Over the last few decades, an experiment has been taking place within the Republican Party. It has been conducted not by party leaders as much as by the rank and file or so-called base. It has been an experiment as to whether a politically-pure party can be a viable party. To my knowledge this has never been done before.
Over the years, groups such as Club for Growth have sought out those who were considered apostates and targeted them for inter-party challenges. In many cases they have picked off those moderates and have made the party more pure.
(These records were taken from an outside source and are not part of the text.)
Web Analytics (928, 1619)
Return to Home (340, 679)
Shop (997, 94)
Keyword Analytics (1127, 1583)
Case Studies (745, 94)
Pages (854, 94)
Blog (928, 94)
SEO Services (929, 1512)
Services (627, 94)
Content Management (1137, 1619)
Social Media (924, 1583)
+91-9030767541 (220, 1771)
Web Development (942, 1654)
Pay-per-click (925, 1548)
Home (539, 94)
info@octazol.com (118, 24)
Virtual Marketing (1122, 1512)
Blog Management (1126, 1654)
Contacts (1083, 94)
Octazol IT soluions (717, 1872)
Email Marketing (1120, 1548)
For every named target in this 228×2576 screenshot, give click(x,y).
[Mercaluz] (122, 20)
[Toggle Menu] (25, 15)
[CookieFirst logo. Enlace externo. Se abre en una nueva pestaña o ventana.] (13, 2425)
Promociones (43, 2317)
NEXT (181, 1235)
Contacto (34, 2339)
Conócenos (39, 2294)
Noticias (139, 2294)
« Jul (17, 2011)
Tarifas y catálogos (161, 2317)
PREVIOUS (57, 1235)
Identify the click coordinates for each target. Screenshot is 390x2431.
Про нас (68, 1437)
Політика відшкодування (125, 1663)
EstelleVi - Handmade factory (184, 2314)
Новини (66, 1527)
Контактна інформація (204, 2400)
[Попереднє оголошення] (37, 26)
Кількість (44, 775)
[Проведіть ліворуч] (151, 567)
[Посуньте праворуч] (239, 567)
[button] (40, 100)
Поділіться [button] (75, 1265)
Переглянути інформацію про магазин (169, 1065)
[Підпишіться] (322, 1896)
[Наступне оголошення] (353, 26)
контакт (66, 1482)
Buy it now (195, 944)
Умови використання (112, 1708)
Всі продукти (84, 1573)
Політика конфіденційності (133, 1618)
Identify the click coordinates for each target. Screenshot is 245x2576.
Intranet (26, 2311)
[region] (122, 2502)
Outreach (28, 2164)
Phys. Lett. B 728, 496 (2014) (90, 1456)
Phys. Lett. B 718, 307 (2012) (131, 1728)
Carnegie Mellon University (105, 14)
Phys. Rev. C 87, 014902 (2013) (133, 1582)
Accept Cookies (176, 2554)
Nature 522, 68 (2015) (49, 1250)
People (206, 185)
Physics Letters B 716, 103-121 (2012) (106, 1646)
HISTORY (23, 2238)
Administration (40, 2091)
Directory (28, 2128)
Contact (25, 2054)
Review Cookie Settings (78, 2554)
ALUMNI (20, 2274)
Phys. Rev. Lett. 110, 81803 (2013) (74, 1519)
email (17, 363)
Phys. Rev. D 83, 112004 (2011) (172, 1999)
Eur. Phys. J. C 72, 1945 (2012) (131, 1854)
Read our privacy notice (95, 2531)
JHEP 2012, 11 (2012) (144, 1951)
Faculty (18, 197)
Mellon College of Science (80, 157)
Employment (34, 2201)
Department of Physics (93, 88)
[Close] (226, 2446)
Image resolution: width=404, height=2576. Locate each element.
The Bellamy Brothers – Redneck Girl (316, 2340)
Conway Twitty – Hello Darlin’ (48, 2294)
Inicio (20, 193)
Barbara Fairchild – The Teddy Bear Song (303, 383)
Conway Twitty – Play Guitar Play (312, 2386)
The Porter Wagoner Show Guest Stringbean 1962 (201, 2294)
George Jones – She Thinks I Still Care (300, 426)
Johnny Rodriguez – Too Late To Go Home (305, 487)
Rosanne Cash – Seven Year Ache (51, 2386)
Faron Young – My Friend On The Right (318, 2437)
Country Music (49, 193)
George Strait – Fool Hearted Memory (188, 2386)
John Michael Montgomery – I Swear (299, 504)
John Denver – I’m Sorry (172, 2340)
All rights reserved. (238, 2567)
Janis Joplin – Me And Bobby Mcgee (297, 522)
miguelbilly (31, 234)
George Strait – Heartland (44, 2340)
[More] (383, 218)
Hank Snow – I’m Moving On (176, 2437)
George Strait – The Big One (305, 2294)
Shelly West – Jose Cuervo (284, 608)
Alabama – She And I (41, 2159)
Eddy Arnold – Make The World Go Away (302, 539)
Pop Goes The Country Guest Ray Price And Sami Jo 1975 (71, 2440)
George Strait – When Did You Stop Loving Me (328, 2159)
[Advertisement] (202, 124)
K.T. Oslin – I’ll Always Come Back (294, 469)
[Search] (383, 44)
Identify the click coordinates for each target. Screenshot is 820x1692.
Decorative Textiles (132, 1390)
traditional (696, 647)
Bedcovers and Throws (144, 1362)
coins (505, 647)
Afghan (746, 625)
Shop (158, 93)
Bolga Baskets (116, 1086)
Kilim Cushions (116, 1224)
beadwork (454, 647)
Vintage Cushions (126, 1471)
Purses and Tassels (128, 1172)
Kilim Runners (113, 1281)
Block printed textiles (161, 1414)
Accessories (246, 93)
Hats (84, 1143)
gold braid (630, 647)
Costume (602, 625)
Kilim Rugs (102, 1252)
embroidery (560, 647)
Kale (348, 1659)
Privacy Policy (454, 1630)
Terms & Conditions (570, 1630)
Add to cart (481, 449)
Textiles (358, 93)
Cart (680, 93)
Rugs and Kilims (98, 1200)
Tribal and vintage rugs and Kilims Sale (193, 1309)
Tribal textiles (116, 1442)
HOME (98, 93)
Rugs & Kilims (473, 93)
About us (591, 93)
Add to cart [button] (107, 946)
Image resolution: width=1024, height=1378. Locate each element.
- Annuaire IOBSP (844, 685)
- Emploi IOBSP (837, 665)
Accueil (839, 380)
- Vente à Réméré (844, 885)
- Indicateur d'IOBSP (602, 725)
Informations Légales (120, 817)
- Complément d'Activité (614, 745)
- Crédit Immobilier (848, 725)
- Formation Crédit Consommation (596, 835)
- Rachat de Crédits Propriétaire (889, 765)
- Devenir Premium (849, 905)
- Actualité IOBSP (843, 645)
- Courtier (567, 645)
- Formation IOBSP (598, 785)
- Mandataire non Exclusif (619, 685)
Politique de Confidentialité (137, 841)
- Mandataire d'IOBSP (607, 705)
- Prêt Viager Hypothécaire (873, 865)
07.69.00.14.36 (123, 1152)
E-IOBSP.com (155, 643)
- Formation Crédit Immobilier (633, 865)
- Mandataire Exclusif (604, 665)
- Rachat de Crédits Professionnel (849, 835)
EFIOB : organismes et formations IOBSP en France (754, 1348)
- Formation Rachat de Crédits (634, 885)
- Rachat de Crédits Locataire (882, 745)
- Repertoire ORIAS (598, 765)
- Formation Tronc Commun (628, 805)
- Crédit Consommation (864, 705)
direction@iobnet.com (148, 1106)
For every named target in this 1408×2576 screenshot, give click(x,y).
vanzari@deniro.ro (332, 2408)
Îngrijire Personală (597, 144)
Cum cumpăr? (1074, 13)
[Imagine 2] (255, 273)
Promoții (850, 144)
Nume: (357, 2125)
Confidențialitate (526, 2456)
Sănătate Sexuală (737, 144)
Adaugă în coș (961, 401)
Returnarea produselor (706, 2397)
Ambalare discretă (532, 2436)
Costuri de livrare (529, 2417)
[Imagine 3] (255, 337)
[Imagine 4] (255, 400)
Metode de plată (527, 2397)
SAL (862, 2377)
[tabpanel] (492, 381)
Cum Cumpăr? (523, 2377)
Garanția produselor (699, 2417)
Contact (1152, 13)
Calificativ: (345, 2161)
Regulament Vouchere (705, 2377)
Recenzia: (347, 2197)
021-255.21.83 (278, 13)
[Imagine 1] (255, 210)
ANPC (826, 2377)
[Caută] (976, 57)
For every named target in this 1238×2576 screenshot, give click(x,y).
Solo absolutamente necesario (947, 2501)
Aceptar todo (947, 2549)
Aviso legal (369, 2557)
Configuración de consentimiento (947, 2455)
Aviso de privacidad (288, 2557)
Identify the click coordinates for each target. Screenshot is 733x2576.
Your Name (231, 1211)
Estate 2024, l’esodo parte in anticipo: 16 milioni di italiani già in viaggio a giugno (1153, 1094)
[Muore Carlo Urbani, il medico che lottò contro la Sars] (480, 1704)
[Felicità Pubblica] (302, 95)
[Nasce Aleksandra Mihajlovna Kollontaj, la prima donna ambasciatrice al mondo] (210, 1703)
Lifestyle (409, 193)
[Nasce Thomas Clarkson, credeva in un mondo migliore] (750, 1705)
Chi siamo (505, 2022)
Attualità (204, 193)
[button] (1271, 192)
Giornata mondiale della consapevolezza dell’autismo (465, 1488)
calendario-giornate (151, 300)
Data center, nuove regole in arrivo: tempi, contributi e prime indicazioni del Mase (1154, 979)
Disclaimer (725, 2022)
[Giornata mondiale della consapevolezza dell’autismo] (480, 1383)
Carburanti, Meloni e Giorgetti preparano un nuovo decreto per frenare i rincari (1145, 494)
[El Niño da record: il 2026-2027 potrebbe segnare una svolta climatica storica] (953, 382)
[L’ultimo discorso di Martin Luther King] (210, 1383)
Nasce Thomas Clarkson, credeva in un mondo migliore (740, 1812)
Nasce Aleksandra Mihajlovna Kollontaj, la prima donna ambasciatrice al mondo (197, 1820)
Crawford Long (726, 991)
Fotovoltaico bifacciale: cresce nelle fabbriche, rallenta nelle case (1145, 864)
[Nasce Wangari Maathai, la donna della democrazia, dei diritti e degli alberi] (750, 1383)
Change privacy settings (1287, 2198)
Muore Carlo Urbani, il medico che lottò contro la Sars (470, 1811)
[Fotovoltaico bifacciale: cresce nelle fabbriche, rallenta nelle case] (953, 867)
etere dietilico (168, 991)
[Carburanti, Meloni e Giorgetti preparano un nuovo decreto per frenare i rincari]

These groups tend to be inward looking and wary of the outside world. For them, the reason the GOP lost in 2006 and 2008 was because they were not pure enough. George W. Bush? He spent like a drunken sailor. John McCain? He was too feckless. No, there is no need to change and to expand the coalition, there is only the need to be more faithful and more pure and purge those who don’t agree.
Ross Douthat, in his debut column for the New York Times, argues that maybe Dick Cheney should have run for President last year, so that the purists would have their way – and when they lost, no longer have the excuse that they were not pure enough in their ideology.
Arlen Specter’s decision to leave the GOP for the Democrats might have many conservative purists shouting Hallelujah today. But it means that they probably have resigned the GOP to a rump status, but hey, at least they are a bit purer than they were before.
Will being pure be the winning strategy for the GOP? I’m gonna say this: you can be an ideologically-pure party or you can be a majority party, but you can’t be both.